Quando Eliza pede desculpas a Joaquin por não tê-lo visitado em quatro anos, a sensação de que se passara tanto tempo entre a última sequência que dividiram chegam a nós não como fruto de uma série de elipses, mas como natural, em meio ao volume de eventos que o filme mostra. A ação completa cobre seis anos e sentimos o efeito de todo este tempo sobre cada personagem que cruza os planos do filme. Da mesma forma, o filme permite que as ações possam agir sobre aqueles três corpos e podemos sentir como os efeitos destes seis anos afetam a relação com o mundo de cada um deles. Sid Lucero, em particular, vai progressivamente reinventando sua postura a cada nova hora do filme sugerindo os diversos estados da lenta descida nas trevas de Fabian.

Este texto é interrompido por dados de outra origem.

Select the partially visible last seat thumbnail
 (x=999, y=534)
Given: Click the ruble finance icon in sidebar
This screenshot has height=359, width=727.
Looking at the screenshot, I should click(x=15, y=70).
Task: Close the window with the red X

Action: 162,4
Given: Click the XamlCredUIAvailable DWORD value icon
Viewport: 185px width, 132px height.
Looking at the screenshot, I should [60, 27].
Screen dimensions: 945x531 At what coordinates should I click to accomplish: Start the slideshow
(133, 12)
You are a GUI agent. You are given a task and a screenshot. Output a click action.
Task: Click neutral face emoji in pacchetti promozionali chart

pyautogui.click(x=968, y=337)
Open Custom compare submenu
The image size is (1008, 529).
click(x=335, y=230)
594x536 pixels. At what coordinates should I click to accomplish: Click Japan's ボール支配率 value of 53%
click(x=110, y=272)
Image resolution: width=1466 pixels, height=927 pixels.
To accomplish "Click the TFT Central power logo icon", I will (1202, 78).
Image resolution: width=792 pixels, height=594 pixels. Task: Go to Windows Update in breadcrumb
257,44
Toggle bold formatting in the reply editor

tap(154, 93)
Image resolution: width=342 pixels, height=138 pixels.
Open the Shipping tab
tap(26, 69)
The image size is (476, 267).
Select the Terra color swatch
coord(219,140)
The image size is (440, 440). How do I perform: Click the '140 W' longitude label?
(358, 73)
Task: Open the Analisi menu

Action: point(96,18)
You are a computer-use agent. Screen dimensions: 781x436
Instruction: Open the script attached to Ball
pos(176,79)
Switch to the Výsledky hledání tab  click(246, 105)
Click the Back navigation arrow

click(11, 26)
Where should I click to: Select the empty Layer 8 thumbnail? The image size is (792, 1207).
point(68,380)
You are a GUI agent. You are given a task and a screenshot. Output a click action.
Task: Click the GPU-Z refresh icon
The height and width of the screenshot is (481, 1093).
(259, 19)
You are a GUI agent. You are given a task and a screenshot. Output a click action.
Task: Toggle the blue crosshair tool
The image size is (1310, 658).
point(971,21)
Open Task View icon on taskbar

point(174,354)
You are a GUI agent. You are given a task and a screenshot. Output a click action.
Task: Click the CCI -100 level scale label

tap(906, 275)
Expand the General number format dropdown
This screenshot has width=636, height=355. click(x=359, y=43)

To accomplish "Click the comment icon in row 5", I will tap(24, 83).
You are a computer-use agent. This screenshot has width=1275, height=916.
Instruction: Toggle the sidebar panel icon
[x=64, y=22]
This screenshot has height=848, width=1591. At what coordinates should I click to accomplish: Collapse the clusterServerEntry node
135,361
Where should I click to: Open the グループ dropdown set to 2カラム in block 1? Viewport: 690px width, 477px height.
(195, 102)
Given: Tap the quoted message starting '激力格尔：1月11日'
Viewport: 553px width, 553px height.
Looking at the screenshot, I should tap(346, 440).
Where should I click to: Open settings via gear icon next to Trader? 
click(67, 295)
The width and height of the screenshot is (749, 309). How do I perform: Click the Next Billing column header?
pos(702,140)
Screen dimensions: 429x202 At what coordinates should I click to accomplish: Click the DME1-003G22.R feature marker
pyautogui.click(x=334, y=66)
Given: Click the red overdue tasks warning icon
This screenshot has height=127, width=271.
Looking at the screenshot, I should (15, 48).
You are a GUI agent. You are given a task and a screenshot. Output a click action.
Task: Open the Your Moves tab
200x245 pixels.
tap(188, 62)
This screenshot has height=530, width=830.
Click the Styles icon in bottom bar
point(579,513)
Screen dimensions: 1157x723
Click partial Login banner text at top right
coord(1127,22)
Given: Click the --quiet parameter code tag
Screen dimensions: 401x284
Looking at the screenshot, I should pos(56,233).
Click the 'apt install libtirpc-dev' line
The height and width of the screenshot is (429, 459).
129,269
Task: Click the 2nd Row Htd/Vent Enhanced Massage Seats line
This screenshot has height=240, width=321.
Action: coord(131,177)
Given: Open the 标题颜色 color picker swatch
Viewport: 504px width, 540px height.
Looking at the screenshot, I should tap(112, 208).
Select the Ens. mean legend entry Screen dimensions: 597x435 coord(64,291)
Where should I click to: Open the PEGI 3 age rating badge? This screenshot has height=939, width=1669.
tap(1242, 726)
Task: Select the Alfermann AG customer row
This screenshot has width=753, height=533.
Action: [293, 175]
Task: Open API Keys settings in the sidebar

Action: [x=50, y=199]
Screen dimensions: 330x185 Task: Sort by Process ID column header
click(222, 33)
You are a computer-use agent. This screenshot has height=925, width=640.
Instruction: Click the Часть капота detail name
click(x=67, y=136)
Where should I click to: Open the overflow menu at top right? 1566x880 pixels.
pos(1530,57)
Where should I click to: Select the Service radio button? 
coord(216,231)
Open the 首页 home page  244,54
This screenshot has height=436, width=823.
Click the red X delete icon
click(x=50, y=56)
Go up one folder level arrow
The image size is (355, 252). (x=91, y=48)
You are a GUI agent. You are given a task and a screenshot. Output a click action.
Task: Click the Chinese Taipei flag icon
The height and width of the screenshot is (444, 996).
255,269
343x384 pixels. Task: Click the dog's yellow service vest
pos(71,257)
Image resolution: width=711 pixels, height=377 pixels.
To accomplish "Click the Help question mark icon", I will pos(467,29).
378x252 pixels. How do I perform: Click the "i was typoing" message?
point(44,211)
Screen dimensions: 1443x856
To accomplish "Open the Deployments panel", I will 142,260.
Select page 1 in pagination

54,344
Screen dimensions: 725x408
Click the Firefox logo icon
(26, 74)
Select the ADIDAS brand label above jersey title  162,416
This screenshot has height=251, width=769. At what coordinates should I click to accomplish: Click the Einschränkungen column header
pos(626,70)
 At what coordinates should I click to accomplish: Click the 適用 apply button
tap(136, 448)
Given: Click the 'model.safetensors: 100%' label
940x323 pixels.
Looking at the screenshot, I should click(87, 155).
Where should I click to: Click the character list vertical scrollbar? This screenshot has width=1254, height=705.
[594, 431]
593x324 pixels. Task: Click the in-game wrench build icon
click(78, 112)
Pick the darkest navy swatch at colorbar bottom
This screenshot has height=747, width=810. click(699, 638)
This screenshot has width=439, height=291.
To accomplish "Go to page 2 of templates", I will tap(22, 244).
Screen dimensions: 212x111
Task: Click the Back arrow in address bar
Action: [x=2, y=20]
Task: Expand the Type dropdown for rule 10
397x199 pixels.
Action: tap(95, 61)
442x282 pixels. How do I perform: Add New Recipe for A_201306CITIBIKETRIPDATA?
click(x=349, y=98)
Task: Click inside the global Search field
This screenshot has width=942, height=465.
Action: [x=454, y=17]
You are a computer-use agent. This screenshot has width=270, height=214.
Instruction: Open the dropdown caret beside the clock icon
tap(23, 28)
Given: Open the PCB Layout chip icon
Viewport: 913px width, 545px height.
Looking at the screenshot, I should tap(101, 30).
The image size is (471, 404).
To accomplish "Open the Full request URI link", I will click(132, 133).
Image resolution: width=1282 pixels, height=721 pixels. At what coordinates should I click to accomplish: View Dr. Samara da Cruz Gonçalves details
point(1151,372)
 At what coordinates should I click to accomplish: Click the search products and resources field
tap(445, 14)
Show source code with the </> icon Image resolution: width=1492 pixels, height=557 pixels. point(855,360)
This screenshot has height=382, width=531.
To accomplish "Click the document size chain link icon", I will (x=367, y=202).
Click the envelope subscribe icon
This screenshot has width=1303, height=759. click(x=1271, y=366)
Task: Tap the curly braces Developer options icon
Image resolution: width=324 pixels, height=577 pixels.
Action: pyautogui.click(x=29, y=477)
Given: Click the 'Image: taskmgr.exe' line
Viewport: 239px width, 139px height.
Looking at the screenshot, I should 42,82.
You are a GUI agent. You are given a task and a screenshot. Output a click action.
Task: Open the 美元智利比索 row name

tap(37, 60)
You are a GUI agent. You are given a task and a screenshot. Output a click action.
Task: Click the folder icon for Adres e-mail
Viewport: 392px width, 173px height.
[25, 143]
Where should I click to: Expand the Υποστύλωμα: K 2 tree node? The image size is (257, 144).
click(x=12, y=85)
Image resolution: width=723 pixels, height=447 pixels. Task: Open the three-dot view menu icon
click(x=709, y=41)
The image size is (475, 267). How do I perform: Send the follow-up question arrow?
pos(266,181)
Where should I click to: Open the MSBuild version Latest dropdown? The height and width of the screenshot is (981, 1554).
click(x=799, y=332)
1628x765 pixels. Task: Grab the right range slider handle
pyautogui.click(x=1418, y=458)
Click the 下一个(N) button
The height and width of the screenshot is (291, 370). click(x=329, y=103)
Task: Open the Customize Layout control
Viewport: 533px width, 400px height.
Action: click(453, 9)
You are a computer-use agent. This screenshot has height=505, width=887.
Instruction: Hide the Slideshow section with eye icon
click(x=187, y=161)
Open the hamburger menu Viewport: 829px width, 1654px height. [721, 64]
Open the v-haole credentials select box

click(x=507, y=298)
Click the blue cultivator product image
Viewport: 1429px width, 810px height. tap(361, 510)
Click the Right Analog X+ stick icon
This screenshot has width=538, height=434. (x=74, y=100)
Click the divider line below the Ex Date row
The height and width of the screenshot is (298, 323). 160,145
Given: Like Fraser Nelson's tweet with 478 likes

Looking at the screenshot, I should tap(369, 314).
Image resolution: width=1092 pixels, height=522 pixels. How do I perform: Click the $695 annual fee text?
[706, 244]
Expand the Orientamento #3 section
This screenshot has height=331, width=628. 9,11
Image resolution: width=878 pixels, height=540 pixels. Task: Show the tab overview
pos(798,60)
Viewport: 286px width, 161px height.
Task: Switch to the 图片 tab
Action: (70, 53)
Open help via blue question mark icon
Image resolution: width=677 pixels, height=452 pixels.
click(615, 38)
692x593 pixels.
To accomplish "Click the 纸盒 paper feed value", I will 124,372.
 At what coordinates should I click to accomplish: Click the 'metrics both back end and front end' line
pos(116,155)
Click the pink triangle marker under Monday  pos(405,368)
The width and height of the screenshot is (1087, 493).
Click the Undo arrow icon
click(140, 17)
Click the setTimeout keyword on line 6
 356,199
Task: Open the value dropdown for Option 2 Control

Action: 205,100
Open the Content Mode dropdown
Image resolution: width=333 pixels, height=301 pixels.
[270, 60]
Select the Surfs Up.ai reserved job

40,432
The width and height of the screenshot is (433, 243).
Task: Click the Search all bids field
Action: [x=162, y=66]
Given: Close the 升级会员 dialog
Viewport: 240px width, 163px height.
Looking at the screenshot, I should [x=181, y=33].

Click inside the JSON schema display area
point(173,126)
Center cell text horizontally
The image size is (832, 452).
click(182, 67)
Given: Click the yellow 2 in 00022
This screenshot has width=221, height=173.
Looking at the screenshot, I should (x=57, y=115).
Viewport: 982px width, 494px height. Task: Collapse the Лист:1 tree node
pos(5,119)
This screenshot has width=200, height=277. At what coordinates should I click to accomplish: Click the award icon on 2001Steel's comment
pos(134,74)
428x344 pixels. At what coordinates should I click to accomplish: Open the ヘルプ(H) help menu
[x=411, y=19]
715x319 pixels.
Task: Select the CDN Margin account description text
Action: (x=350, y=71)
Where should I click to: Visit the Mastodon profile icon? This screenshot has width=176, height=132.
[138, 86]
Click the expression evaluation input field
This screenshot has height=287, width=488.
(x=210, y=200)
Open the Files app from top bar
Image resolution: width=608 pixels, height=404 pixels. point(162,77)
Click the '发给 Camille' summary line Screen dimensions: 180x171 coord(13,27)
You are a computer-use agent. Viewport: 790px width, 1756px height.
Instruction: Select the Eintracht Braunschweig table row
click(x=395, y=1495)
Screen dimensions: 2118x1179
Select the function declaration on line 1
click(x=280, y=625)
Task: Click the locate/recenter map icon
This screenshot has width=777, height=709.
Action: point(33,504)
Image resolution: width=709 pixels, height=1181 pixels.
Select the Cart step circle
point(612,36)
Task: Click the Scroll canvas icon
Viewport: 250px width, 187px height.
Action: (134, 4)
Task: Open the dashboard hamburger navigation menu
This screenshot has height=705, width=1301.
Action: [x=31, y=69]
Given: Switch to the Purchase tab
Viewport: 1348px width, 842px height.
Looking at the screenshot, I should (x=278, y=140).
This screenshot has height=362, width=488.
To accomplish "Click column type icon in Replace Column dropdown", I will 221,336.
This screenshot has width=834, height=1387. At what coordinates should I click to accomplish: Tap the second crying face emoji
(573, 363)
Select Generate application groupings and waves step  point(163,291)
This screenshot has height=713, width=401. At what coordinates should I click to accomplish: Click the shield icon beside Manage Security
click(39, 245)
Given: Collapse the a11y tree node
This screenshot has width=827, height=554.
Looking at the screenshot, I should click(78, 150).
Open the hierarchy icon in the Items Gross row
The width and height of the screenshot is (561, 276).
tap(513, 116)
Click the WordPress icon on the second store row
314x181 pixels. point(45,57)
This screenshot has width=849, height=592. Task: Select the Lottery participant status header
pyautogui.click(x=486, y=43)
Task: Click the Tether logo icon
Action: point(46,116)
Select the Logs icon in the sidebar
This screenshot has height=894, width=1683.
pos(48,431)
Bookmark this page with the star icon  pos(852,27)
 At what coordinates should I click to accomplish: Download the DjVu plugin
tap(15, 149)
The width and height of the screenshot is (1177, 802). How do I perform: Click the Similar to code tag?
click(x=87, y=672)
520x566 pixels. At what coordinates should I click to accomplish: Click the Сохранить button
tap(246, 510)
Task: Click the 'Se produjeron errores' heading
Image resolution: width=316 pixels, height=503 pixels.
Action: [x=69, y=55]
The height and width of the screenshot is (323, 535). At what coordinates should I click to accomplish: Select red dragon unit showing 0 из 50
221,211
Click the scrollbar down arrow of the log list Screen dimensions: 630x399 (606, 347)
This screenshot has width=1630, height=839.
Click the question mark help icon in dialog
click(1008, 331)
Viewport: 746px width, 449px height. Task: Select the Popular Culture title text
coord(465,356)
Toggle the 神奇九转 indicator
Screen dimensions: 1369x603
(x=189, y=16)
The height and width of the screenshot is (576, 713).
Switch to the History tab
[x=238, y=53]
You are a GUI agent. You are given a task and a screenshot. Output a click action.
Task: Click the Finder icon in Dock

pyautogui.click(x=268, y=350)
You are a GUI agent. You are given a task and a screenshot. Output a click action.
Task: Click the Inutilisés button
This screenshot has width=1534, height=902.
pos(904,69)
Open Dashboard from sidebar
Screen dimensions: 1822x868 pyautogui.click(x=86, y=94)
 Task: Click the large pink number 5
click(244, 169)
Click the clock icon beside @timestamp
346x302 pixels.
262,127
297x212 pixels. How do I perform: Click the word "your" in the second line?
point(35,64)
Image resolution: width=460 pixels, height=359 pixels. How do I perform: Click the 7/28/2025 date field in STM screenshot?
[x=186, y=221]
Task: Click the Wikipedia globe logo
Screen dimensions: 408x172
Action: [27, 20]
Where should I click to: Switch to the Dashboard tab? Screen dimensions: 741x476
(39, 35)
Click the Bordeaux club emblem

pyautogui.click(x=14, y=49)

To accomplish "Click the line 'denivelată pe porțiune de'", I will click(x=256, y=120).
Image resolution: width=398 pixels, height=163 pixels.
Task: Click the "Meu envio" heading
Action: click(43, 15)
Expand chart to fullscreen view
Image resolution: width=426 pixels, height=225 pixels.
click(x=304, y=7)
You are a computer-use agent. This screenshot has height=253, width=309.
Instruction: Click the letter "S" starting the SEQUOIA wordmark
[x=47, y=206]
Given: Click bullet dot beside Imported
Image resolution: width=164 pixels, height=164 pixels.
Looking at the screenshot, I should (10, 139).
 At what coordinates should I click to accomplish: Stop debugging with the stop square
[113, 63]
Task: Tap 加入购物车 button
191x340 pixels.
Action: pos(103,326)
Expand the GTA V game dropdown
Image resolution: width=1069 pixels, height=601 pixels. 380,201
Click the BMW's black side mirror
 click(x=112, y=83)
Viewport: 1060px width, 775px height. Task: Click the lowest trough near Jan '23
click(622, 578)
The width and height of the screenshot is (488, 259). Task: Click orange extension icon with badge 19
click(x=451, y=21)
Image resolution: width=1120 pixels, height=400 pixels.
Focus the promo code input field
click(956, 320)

Norte é um filme de ações duras. A sua Filipinas chegam até nós depois de um desastre, sua história a muito encerrada. É, porém, um filme que ilustra precisamente a diferença que um olhar pode ter sobre essas mesmas ações, pois se Norte coleciona desgraças, o filme existe num espaço bem distinto do pretenso realismo sufocante de certo cinema metido a malvado que faz sucesso no circuito de festivais. Em parte, trata-se de uma questão de ênfase: o objetivo do filme jamais é nos chocar, tanto é que os piores crimes de Fabian são mais sugeridos do que explícitos – Norte sabe que eles carregam peso o suficiente por si só, mesmo que não sejam mostrados com o sensacionalismo que o cinema de festivais a cada dia parece mais habituado. Mais importante, a mise en scène de Diaz sempre se esforça para garantir que o filme respire. Se busca filmar o que acontece após o desastre, a palavra chave será sempre “após”. É algo que boa parte deste cinema não consegue compreender, Lav Diaz sabe que qualquer outra atitude é capitular diante do discurso de Fabian.  Norte é um filme raivoso que por vezes parece existir sobre um espaço amaldiçoado, com a presença de Fabian sugerindo um eco de Marcos que sugere uma história fadada a se repetir; mas Norte não é, jamais, um filme cego.

Pois trata-se do primeiro filme de Diaz em cores desde Batang West Side (2002) e há uma riqueza de cores e uma variedade de tons de luz que por si só quebram qualquer miserabilismo de ação. Mesmo quando filma o luto, há algo de vibrante na encenação de que garante que o filme jamais se resigne. Da mesma forma, de tempo em tempo, a representação realista é interrompida por uma série de planos aéreos que transformam o espaço num plano quase abstrato e se desdobram como grandes erupções de violência estética e uma representação de um desejo genuíno de liberdade em meio a uma narrativa de sobrevivência. É uma transição do objetivo para o subjetivo que também diz muito sobre o desejo de transcendência dos personagens diante do olhar mais terreno do cineasta. Se Norte é um filme sobre as desgraças promovidas por um discurso erguido sobre uma retórica que deseja só justificar a própria violência, ele sabe bem que, para combatê-la, é necessário um outro discurso, que sua crença na força do cinema mais que nos proporciona. Também por isso, trata-se de um dos filmes mais políticos a chegar aos cinemas em 2013.